--- TASK DATA ---

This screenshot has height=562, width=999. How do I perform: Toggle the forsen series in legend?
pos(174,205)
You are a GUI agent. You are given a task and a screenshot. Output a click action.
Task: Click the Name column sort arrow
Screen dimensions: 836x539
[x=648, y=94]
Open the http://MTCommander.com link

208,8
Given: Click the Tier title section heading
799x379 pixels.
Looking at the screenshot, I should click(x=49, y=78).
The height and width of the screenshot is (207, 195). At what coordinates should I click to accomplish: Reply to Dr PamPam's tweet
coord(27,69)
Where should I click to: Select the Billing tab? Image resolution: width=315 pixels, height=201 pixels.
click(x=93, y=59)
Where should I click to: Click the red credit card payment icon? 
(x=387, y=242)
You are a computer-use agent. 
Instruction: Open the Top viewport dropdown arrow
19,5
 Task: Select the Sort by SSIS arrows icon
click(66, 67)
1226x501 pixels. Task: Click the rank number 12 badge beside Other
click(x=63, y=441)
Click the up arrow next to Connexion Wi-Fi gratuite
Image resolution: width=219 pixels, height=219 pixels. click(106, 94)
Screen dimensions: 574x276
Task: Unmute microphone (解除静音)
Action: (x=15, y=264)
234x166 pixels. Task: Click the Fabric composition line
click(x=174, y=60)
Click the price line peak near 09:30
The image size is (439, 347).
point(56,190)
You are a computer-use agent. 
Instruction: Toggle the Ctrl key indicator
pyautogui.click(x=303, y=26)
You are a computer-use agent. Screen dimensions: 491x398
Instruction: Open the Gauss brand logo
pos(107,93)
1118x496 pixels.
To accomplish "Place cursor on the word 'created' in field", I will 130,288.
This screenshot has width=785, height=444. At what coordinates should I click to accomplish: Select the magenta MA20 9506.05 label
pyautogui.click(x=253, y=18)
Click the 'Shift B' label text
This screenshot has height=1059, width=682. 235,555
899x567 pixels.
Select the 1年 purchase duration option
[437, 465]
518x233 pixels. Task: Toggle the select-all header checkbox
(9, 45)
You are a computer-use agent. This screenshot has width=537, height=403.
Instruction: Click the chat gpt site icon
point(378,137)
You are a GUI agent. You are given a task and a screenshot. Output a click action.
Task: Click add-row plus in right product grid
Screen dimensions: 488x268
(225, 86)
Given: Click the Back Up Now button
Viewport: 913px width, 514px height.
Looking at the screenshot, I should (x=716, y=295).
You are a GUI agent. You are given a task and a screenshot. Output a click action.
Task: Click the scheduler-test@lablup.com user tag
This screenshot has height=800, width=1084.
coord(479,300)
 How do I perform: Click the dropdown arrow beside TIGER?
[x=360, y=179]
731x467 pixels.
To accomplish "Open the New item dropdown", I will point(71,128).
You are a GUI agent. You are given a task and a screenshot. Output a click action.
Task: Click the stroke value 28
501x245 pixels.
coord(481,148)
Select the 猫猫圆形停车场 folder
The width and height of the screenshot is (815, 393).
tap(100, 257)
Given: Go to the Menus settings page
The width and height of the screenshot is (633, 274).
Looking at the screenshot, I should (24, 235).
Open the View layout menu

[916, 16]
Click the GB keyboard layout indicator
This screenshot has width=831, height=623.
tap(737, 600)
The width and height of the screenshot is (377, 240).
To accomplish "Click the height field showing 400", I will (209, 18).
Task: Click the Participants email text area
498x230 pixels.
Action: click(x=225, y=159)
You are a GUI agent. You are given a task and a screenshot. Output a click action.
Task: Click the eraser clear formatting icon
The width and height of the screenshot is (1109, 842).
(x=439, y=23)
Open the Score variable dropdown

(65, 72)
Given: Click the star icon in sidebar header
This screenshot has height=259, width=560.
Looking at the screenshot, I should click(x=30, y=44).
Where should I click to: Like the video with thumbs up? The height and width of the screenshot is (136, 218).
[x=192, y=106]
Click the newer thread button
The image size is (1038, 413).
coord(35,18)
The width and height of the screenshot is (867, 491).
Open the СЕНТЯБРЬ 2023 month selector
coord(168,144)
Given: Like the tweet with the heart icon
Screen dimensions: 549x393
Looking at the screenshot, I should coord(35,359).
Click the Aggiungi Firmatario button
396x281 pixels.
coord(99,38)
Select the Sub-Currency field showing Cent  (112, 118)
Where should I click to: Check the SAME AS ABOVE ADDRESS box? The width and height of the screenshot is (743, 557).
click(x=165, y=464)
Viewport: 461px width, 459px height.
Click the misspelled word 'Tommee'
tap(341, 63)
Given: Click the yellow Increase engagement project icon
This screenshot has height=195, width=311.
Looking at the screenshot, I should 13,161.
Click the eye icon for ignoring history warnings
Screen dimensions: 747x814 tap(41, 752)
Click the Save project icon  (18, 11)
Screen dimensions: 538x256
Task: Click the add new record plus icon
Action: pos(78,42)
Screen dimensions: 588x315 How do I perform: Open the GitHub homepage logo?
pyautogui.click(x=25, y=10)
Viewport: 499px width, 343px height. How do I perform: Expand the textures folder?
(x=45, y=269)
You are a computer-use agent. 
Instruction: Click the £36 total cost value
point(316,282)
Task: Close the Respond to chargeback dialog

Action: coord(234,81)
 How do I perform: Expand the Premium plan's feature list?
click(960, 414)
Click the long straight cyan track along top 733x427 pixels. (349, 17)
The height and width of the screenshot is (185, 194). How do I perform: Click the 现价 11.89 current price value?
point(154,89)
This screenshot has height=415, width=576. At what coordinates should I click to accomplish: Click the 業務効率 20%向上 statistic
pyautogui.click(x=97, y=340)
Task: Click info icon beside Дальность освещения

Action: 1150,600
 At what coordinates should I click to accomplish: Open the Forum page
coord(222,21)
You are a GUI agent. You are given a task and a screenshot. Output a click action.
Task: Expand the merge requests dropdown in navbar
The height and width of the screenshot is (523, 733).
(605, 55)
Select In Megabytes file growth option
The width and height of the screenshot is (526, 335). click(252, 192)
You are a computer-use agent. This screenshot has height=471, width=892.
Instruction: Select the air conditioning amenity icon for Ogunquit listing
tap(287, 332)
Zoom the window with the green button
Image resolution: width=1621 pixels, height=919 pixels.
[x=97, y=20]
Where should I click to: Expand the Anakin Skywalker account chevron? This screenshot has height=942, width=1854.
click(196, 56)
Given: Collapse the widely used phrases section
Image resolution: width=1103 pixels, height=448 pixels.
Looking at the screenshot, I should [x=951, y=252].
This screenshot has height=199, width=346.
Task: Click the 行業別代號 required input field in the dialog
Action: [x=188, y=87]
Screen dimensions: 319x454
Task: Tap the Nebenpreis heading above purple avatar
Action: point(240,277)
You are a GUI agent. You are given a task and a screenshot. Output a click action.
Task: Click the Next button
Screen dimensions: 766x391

---

PROMPT
Everything from the line containing "Click the eye" through the line containing "Task: Click the Next button" in the material above should be retyped exactly, both ends included, and nothing more.

EXERCISE OUTPUT
Click the eye icon for ignoring history warnings
Screen dimensions: 747x814 tap(41, 752)
Click the Save project icon  (18, 11)
Screen dimensions: 538x256
Task: Click the add new record plus icon
Action: pos(78,42)
Screen dimensions: 588x315 How do I perform: Open the GitHub homepage logo?
pyautogui.click(x=25, y=10)
Viewport: 499px width, 343px height. How do I perform: Expand the textures folder?
(x=45, y=269)
You are a computer-use agent. 
Instruction: Click the £36 total cost value
point(316,282)
Task: Close the Respond to chargeback dialog

Action: coord(234,81)
 How do I perform: Expand the Premium plan's feature list?
click(960, 414)
Click the long straight cyan track along top 733x427 pixels. (349, 17)
The height and width of the screenshot is (185, 194). How do I perform: Click the 现价 11.89 current price value?
point(154,89)
This screenshot has height=415, width=576. At what coordinates should I click to accomplish: Click the 業務効率 20%向上 statistic
pyautogui.click(x=97, y=340)
Task: Click info icon beside Дальность освещения

Action: 1150,600
 At what coordinates should I click to accomplish: Open the Forum page
coord(222,21)
You are a GUI agent. You are given a task and a screenshot. Output a click action.
Task: Expand the merge requests dropdown in navbar
The height and width of the screenshot is (523, 733).
(605, 55)
Select In Megabytes file growth option
The width and height of the screenshot is (526, 335). click(252, 192)
You are a computer-use agent. This screenshot has height=471, width=892.
Instruction: Select the air conditioning amenity icon for Ogunquit listing
tap(287, 332)
Zoom the window with the green button
Image resolution: width=1621 pixels, height=919 pixels.
[x=97, y=20]
Where should I click to: Expand the Anakin Skywalker account chevron? This screenshot has height=942, width=1854.
click(196, 56)
Given: Collapse the widely used phrases section
Image resolution: width=1103 pixels, height=448 pixels.
Looking at the screenshot, I should [x=951, y=252].
This screenshot has height=199, width=346.
Task: Click the 行業別代號 required input field in the dialog
Action: [x=188, y=87]
Screen dimensions: 319x454
Task: Tap the Nebenpreis heading above purple avatar
Action: point(240,277)
You are a GUI agent. You are given a task and a screenshot. Output a click action.
Task: Click the Next button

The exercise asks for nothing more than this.